The new product releases are coming out this week, and for fans of the M5-based MacBook Pro notebooks, you’re going to like this.
Apple on Tuesday announced its new 14-inch and 16-inch MacBook Pro notebooks featuring M5 Pro and M5 Max chips. The chips are built on Apple’s new Fusion Architecture, which bonds two third-generation 3nm dies into a single chip using advanced packaging. Prior to this, chips were fabricated using a single-die design, and the two bonded dies house the notebook’s CPU, GPU, Media Engine, Neural Engine, unified memory controller, and Thunderbolt 5 capabilities together.
Both chips feature an 18-core CPU, which is up from the 14-core and 16-core designs of the M4 Pro and M4 Max, respectively. The CPU now includes six “super cores” alongside 12 efficiency-focused performance cores. Apple claims up to 30 percent faster multithreaded performance over the M4 generation, and up to 2.5x faster than M1 Pro and M1 Max.
The M5 Pro chip features up to 20 GPU cores, while the M5 Max chip offers 40 cores, which each GPU core including a Neural Accelerator that Apple has stated offers four times the peak AI compute compared to M4 Pro and M4 Max. Apple claims up to 50 percent faster graphics overall, with ray-tracing workloads seeing up to 35 percent improvement over the previous generation.
Available RAM/Unified Memory has been boosted as well, with the M5 Pro model supporting up to 64GB of Unified Memory (up from 48GB on the M4 Pro model), with bandwidth now reaching 307GB/s. The M5 Max retains its 128GB maximum but raises bandwidth to 614GB/s.
Storage speeds have also been boosted, with Apple citing up to 2x faster read/write speeds compared to the M4 notebooks, and topping out at 14.5GB/s. Base storage has also increased, the M5 Pro models starting at 1TB, while the M5 Max models start at 2TB.
Where networking is concerned, the new MacBook Pro models ship with Apple’s N1 wireless networking chip, which offers Wi-Fi 7 and Bluetooth 6 support. This serves as an upgrade from the Wi-Fi 6E and Bluetooth 5.3 found in last year’s M4 Pro and M4 Max models.
Other additions include a 16-core Neural Engine with a faster memory connection that Apple says speeds up on-device Apple Intelligence tasks, and an updated Media Engine that adds hardware-accelerated AV1 decode alongside existing H.264, HEVC, and ProRes support. There’s also Memory Integrity Enforcement – an always-on memory safety feature Apple calls an industry first.

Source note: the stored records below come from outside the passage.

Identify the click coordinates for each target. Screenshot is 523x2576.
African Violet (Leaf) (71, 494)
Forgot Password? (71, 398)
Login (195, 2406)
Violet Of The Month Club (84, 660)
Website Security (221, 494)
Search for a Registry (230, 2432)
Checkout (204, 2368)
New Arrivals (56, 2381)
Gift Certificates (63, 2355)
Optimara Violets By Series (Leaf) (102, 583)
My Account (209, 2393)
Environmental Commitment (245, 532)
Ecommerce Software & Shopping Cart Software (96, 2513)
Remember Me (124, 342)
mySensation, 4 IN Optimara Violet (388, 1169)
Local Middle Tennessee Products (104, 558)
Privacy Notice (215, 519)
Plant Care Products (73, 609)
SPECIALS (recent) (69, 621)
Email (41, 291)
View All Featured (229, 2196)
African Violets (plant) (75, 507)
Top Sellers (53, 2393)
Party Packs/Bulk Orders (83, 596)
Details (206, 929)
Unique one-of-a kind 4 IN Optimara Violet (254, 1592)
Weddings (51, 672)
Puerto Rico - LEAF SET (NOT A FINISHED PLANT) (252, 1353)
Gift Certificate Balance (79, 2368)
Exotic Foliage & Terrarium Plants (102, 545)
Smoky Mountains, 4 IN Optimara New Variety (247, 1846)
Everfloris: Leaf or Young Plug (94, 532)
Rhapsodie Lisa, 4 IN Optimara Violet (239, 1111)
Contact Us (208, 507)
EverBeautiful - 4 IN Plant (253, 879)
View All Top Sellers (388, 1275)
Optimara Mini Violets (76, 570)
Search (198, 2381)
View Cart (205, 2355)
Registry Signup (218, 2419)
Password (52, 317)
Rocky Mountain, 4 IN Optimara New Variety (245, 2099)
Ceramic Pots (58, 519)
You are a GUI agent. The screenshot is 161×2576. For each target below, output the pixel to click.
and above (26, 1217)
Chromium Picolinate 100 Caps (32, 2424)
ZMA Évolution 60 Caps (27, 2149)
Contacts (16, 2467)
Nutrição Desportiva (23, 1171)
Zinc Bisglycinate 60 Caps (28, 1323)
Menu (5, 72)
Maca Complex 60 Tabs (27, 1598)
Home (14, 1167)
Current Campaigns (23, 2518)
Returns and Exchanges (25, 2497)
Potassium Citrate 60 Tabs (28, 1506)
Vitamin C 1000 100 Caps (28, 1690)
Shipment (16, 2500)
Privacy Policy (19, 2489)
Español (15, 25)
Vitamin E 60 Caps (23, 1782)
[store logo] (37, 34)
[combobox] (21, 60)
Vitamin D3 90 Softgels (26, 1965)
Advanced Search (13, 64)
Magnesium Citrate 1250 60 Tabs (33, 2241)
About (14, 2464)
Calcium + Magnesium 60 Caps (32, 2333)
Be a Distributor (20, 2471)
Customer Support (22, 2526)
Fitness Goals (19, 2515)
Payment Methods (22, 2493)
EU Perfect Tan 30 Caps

The Thunderbolt 5 ports are similar to those from the M4 generation, with each port receiving its own dedicated controller on the chip, allowing for all three ports to run at full bandwidth simultaneously. The M5 Pro can support to two high-resolution monitors, while M5 Max supports up to four.
In terms of battery life, Apple says it tops out at 24 hours on the 16-inch model, and that users can fast-charge to 50 percent in 30 minutes with a 96W or higher USB-C adapter.
The 14-inch MacBook Pro with the M5 Pro chip starts at $2,199, with the 16-inch model starting at $2,699. The 14-inch M5 Max model starts at $3,599, with the 16-inch starting at $3,899. All models are available in space black and silver, with pre-orders opening tomorrow, March 4, and availability beginning Wednesday, March 11.